A INCONSISTÊNCIA DAS DECISÕES DO STJ ACERCA DOS VALORES QUE DEVEM SER INCLUÍDOS NA BASE DE CÁLCULO DAS CONTRIBUIÇÕES PREVIDENCIÁRIAS

O Superior Tribunal de Justiça possui entendimento firmado através do julgamento dos Recursos Especiais nº 1.358.281/SP e nº 1.230.957/RS, sob o regime de recursos repetitivos, acerca da incidência da contribuição previdenciária patronal sobre os adicionais noturno, de periculosidade, de insalubridade, salários maternidade e paternidade e horas-extras, os quais, segundo o entendimento da Corte Especial, possuem natureza remuneratória.

Ocorre que, em 11/10/2018, o Supremo Tribunal Federal, no julgamento do RE nº 593.068, ao analisar a base de cálculo da contribuição previdenciária paga pelos servidores públicos, concluiu que somente devem figurar na base de cálculo da contribuição previdenciária as remunerações/ganhos habituais que tenham “repercussão em benefícios”, ou seja, ficam excluídas as verbas que não se incorporam à aposentadoria.
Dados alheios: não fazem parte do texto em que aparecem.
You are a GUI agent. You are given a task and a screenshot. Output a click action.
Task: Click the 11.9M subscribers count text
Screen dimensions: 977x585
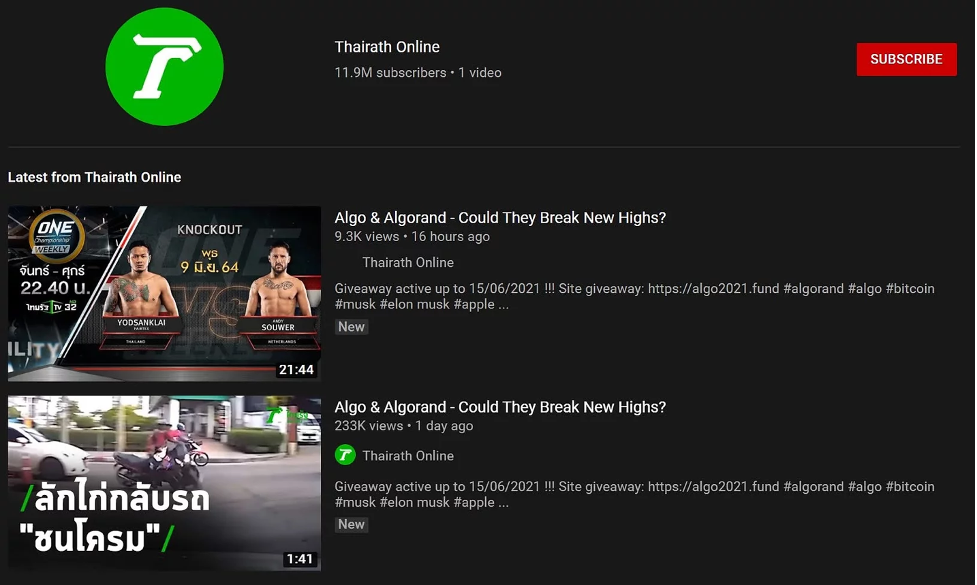[x=390, y=72]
Consequentemente, a Corte Suprema concluiu que “não incide contribuição previdenciária sobre verba não incorporável aos proventos de aposentadoria do servidor público, tais como ‘terço de férias’, ‘serviços extraordinários’, ‘adicional noturno’ e ‘adicional de insalubridade.”

Após a publicação da decisão do STF, o STJ vem reformando seus julgados e adotando o posicionamento da Corte Suprema exclusivamente para as discussões acerca da incidência da contribuição previdenciária devidas pelos servidores públicos e empregados em geral, a exemplo do que ocorreu no julgamento do Recurso Especial nº 1.659.435/SC. Mas ainda não alterou seu posicionamento relativamente à contribuição patronal. Assim, há, neste momento, nítida inconsistência entre as decisões preferidas pelo STJ nos casos que envolvem as contribuições patronais, de um lado, e as dos empregados, de outro.